What Relationships Should You Build as a Resale Business?

As the old saying goes, no man is an island – and this is especially true for small business owners and independent contractors. The success of your resale business depends largely on the people you know and the contacts you build, and taking the time to cultivate those relationships may make the difference between a profitable business and a money pit. If you're serious about the auction business, here are a few people you should take the time to find:

  • Someone with a flat-bed truck or trailer. If you don't own one yourself, finding a way to rent or borrow this item can make a major difference in the ease of emptying your units. If you know someone who's willing to tow cars, furniture or other bulky items for a reasonable fee, it's well worth cultivating a relationship with that individual. The fewer trips you make while emptying a unit, the more time you'll have to deal with other aspects of the business.

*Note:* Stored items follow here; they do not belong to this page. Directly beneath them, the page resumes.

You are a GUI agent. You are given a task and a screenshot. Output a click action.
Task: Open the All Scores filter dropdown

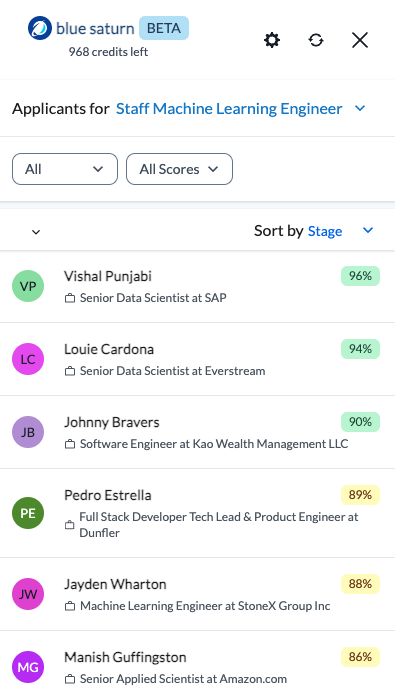tap(180, 169)
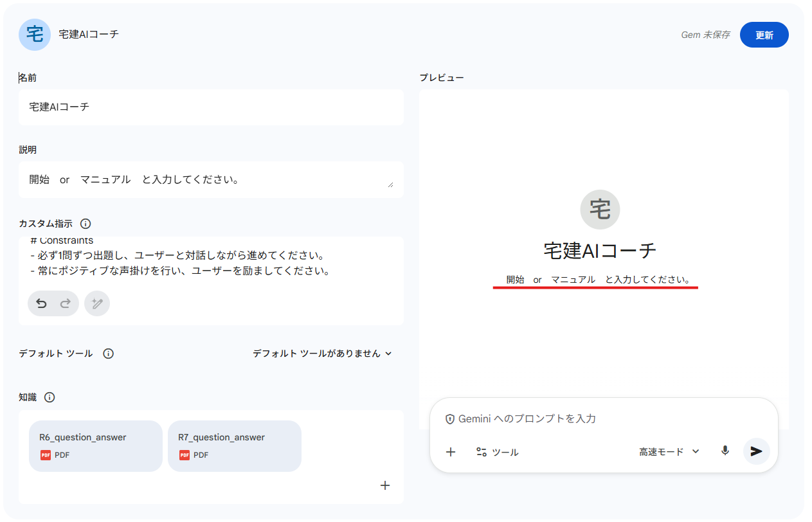Screen dimensions: 812x522
Task: Click the 名前 text field
Action: tap(211, 107)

  • A restoration and repair company. It might be worthwhile to learn restoration on your own, and fixing small appliances yourself can come in handy. As you start moving larger quantities of items, though, it's no longer practical to do your own restoration. Finding a company or two who can repair nice items at a reasonable rate will save you time and enhance your profits.
  • Other resalers. Sometimes you will end up with more items than you can reasonably resell on your own or simply have no interest in dealing with. Selling them to people who sell in greater bulk can often be a smart solution. Look at people who buy bulk clothing or own thrift stores; they'll often be quite willing to work with you.

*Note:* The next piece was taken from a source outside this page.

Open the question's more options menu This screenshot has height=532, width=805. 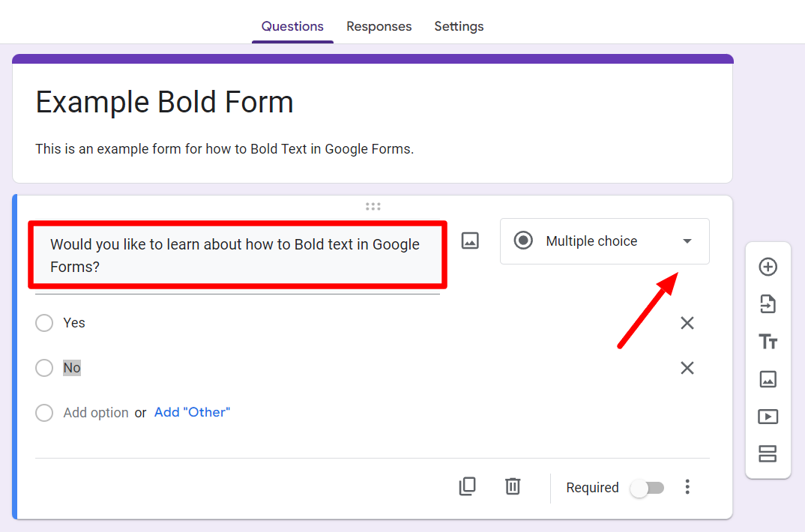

  • Collectors. If you can find buyers in a specific niche, you'll have a good go-to person for unloading certain types of items that may not earn the same profits when sold in an open market. Some collectors are willing to spend a substantial sum on items that others may find essentially worthless, and the more collectors you have in your black book, the more possible buyers you'll have for any item you're trying to sell.

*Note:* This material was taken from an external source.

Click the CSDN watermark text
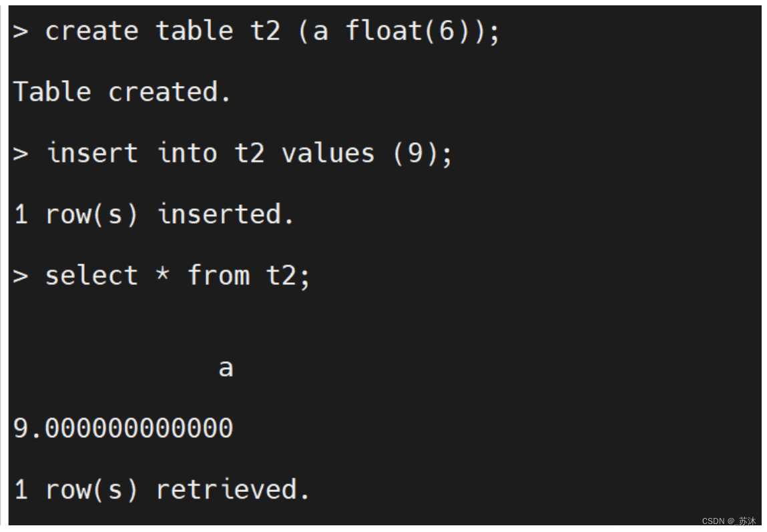Viewport: 767px width, 532px height. (729, 521)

  • Antique dealers. Occasionally, you will come across a very nice item that is worth more than a layperson might realize. In these cases, it's always important to get a proper appraisal and speak with someone who knows about the item. By keeping in touch with a few antique dealers in different niches, you can improve your odds of profiting on these rare items. Whether you're getting an appraisal or selling the item itself, knowing someone in the industry will make a huge difference to your bottom line.
  • Scrappers. Having a good relationship with a scrap yard is smart when you deal with large quantities of appliances, electronics and other items with scrap metal. It may also be a good idea to find an independent scrapper who's willing to take whole items from you for a decent price so you don't waste time tearing them apart for scrap.

As you build your business, you're likely to develop many relationships with fellow bidders, auctioneers, storage facilities, buyers and more. Don't neglect that side of your business as these relationships can help your enterprise grow.